Umaniti

Dominique Radisson {Textes, poèmes & autres}

L’être au centre

J’ai récemment retrouvé cette nouvelle, écrite il y a quelques années.

C’est le Diable qui tient les fils qui nous remuent !

Charles Baudelaire, Les fleurs du mal

L’homme est debout, de face, filmé en plan serré de la taille jusqu’à la tête. Puis plan fixe sur le regard figé, les yeux ne cillent pas. Est-ce un choc, un accident ? Quelque chose a eu lieu. L’homme sait. Expression particulière du visage de celui qui est dans le même temps acteur et spectateur à ce qui se produit en lui.

Derrière lui, l’arrière-plan, comme projeté sur un écran : succession très rapide d’images floues et mouvantes s’imbriquant, se fondant les unes dans les autres. Impression de dynamique tourbillonnante qui contraste avec l’étrange fixité de l’homme, de sa posture et de son regard. Le son renforce le ballet des images : glissement, bruits de vent ou de souffle, avec l’impression d’une bande son passée à l’envers. Comme si, en arrière plan, défilait une vie par bribes confuses, très vite, en tous sens.

Le son et les images produisent une impression de chaos mouvant contrastant avec la fixité du corps et du regard de l’homme.

Gros plan sur le visage de l’homme.

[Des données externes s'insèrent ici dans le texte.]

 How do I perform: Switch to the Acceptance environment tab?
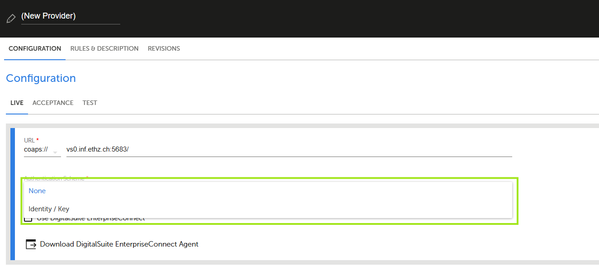(53, 103)
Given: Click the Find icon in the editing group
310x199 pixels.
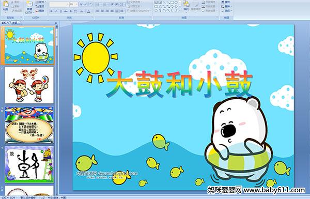Looking at the screenshot, I should pos(226,2).
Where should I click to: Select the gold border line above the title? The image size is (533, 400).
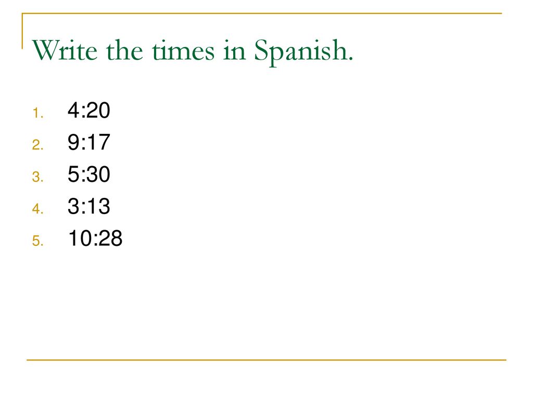pyautogui.click(x=262, y=14)
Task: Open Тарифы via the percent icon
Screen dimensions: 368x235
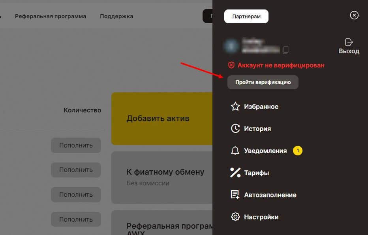Action: pos(235,173)
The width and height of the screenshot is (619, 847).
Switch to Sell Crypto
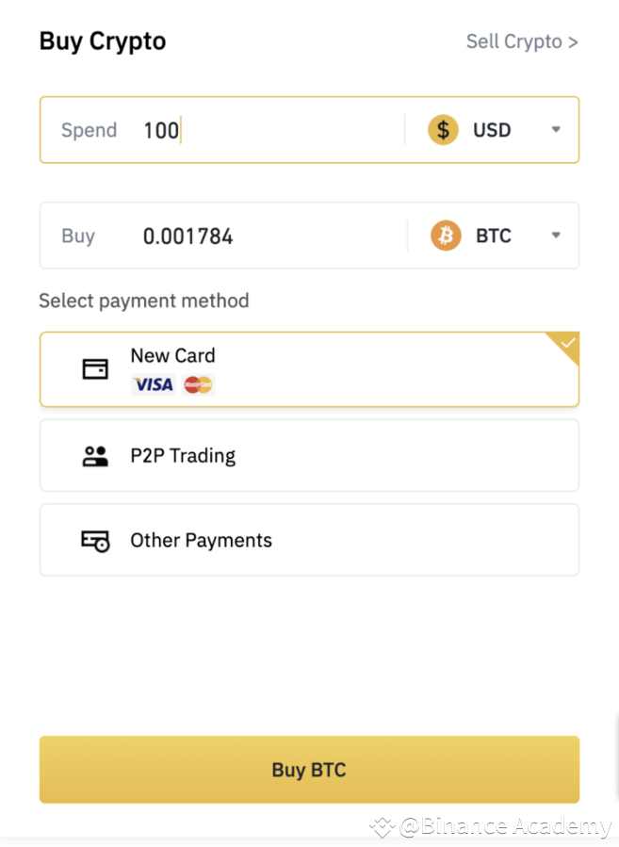tap(522, 41)
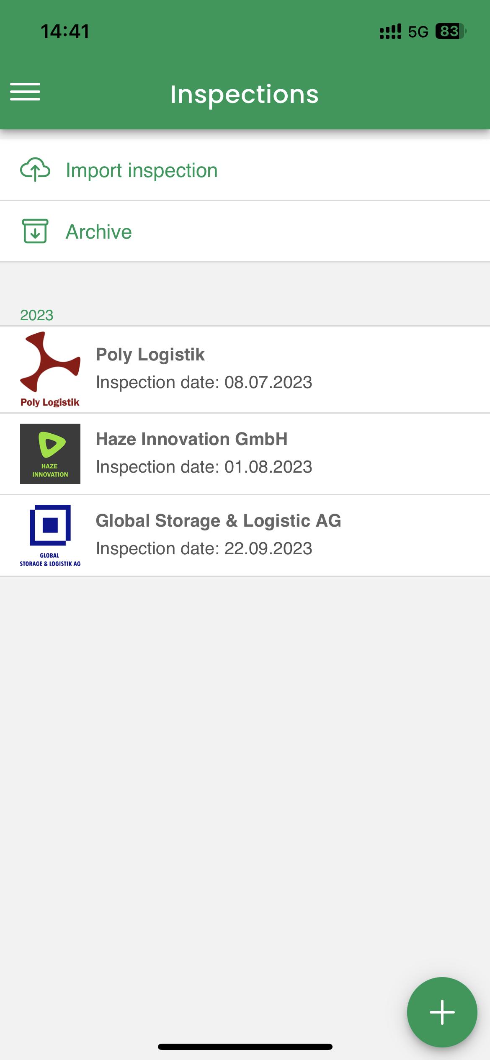The width and height of the screenshot is (490, 1060).
Task: Select inspection dated 08.07.2023
Action: (x=204, y=382)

L’arrière plan disparaît progressivement pour céder la place à une atmosphère très sombre. Les sons font place au bruit des battements du cœur emballé de l’homme. Plan fixe sur son visage dans la pénombre, dont on distingue à peine les contours et les yeux. L’homme réalise que quelque chose en lui vient d’aboutir dans cette pénombre. Il lui faut quelques longues secondes pour, immobile, accompagner cette transition. Puis il cligne des yeux, comme s’il revenait à la réalité. Tandis que son rythme cardiaque revient à la normale, le bruit des battements du cœur de l’homme s’estompe.

L’homme est debout, en un coin d’une très grande salle faiblement éclairée par une lumière diffuse venant d’on ne sait où. Derrière lui, nulle trace de porte qu’il aurait pu emprunter pour pénétrer dans ce lieu, mais cela n’a aucune importance. L’homme n’a pas besoin de savoir comment il est arrivé là. On sent à son regard qu’il ne se pose pas la question. Son envie : balayer du regard l’espace qui l’entoure. Découvrir cet espace. Pour une raison qui lui est totalement étrangère, ce lieu lui paraîtrait presque familier. Il ne ressent aucune peur.

Le lieu : impression d’un vieux décor de cinéma ou de théâtre, suranné. Omniprésence du bois usé, poli, patiné. C’est bien un théâtre. On distingue une scène nue et vide, des rangées de sièges poussiéreux inoccupés. La pièce ressemble à une grande salle de théâtre abandonnée et vide, qu’on n’aurait pas ouverte sur l’extérieur depuis longtemps. On entend la respiration de l’homme, elle se calme.

Gros plan sur le visage de l’homme dont la vue s’habitue lentement, très lentement, à la pénombre. Il suit le contour des murs de la salle. Quelque chose attire son attention, ce sont des formes indistinctes qui maillent l’espace de la salle : il devine comme des fils tendus. Peu à peu, l’homme voit mieux: tout un réseau de cordes parcourt cette salle. Elles semblent provenir de différents endroits, parois, murs et plafonds de la salle où elles sont accrochées, bien qu’on ne distingue clairement aucun point de fixation, les extrémités se perdant dans l’obscurité. Toutes les cordes convergent vers un point de la salle situé à mi-hauteur d’homme, à mi-chemin de la scène et du premier rang des fauteuils.

En ce centre géographique : un enchevêtrement de centaines de cordes, arquées par leur poids, blanches, épaisses, comme celles qu’on imaginerait actionner le rideau de la scène.

Et quelque chose d’autre…

D’abord ou l’entend avant de le voir.